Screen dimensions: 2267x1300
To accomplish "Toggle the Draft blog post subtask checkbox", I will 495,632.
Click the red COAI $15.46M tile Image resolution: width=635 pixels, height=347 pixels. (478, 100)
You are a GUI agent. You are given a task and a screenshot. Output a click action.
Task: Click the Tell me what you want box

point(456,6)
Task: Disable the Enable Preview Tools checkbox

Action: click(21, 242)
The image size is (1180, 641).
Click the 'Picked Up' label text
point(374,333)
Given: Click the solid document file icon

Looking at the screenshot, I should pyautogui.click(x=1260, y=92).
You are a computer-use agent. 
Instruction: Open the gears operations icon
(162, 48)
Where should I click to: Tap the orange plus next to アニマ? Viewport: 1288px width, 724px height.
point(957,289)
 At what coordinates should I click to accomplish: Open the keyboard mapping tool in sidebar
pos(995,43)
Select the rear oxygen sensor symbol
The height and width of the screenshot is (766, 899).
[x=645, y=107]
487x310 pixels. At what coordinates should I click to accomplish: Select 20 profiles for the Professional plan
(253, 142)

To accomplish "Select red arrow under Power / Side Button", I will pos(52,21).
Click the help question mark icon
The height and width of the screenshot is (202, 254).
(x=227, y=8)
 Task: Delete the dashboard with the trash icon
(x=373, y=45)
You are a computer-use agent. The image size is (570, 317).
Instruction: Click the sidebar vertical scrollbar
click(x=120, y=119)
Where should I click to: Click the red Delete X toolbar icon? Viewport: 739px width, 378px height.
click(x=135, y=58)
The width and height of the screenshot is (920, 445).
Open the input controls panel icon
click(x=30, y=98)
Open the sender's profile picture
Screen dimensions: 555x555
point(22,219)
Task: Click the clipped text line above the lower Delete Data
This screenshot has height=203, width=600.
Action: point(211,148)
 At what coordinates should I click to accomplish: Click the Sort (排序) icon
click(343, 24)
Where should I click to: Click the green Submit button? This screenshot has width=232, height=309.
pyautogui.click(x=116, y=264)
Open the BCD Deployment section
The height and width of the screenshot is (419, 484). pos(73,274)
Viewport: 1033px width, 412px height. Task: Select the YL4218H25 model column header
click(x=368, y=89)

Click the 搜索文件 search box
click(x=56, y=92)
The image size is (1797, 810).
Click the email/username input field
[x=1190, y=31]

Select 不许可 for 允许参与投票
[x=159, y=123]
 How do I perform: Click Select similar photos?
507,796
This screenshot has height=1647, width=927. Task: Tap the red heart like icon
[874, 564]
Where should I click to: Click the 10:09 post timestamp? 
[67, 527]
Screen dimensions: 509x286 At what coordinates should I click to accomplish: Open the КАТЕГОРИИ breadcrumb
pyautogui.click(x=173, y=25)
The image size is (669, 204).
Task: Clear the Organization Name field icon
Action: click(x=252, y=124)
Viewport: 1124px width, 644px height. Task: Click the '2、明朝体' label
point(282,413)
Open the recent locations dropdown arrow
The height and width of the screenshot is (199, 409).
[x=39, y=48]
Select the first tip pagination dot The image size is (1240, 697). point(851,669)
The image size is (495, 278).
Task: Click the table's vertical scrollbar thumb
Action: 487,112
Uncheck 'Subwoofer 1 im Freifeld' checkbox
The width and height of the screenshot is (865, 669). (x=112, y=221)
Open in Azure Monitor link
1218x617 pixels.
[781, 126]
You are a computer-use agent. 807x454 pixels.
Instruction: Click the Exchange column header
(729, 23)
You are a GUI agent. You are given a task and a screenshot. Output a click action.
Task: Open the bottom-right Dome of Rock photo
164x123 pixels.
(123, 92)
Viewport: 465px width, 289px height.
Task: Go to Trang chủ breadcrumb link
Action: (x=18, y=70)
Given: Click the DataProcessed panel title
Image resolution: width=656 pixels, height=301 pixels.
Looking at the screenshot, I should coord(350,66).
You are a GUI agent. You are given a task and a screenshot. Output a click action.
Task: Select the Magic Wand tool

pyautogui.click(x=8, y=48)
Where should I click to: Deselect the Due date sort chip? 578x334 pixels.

□ □ □ □

EXERCISE >> Check each line of the entries, and copy the ones that contain "will".

SOLUTION >>
To accomplish "Toggle the Draft blog post subtask checkbox", I will 495,632.
To accomplish "Select red arrow under Power / Side Button", I will pos(52,21).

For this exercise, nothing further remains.